Reiseprogramm

Kaliningrad (Königsberg) und Umgebung (2012)

...eine Reise zwischen Vergangenheit, Gegenwart und Zukunft, eine Reise zwischen Düne und Urwald, eine Reise hin zu Nachbarn

10 Tage (Sonntag - Dienstag)

24.06. - 03.07.12

mind. 15, max. 24 Personen
Wegen der streng begrenzten Teilnehmerzahl empfiehlt sich eine rechtzeitige Anmeldung!

Bus, Fähre, Boot

Halbpension

Doppelzimmer p.P. € 1280.-
Einzelzimmer p.P. + € 280,-
(Kosten für Einzelkabine auf Anfrage)
Das russische Einreise-Visum können wir Ihnen für € 58,- gerne besorgen.

Dr. Burkhard Schmidt

Otto Friedl

Kaliningrad (Königsberg) und Umgebung (2012)

Reisecharakter

Kaliningrad (Königsberg) und Umgebung bilden ein organisches Ganzes, auch wenn die heutigen Staatsgrenzen diese Einheit nicht betonen.

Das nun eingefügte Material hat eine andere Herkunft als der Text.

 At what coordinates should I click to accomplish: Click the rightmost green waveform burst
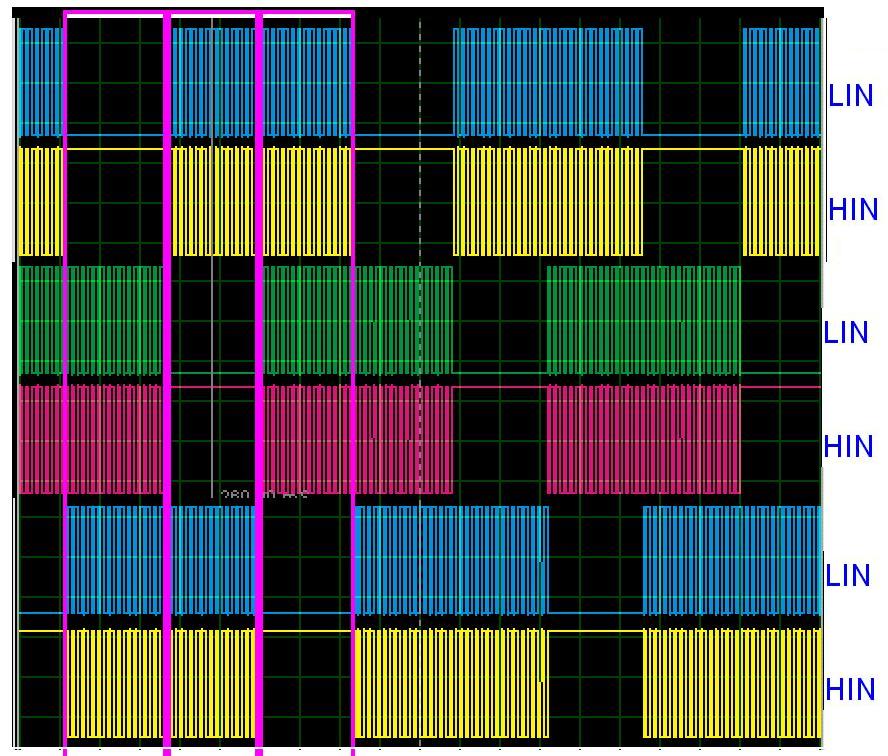coord(643,320)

Mittelpunkt unserer Reise ist die Oblast Kaliningrad (Königsberger Gebiet), die westlichste Exklave der russischen Föderation. Hier finden wir manche Orte, deren frühere Namen vielen von uns noch sehr vertraut klingen, neben Königsberg z.B. Rauschen, Cranz, Gumbinnen, Insterburg, Tilsit. Zur Umgebung von Kaliningrad (Königsberg) gehören aber auch Teile Nordpolens, wie zum Beispiel das frühere Elbing oder Frauenburg sowie Teile von West-Litauen zwischen Kurischem Haff und Palanga.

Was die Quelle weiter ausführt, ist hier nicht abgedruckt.